Ваша задача
Замените «timestamp» на «link» в строках от строки с «Toggle bold formatting» до конца записей и выпишите только эти строки заново, больше ничего в них не меняя.

Записи из набора данных

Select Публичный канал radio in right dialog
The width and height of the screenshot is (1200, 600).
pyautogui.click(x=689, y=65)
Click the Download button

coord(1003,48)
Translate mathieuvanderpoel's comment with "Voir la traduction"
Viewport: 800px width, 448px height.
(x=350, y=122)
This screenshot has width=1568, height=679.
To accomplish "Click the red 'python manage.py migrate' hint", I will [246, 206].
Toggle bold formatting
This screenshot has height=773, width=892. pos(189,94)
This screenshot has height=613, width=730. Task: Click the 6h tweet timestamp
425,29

Результат упражнения
Toggle bold formatting
This screenshot has height=773, width=892. pos(189,94)
This screenshot has height=613, width=730. Task: Click the 6h tweet link
425,29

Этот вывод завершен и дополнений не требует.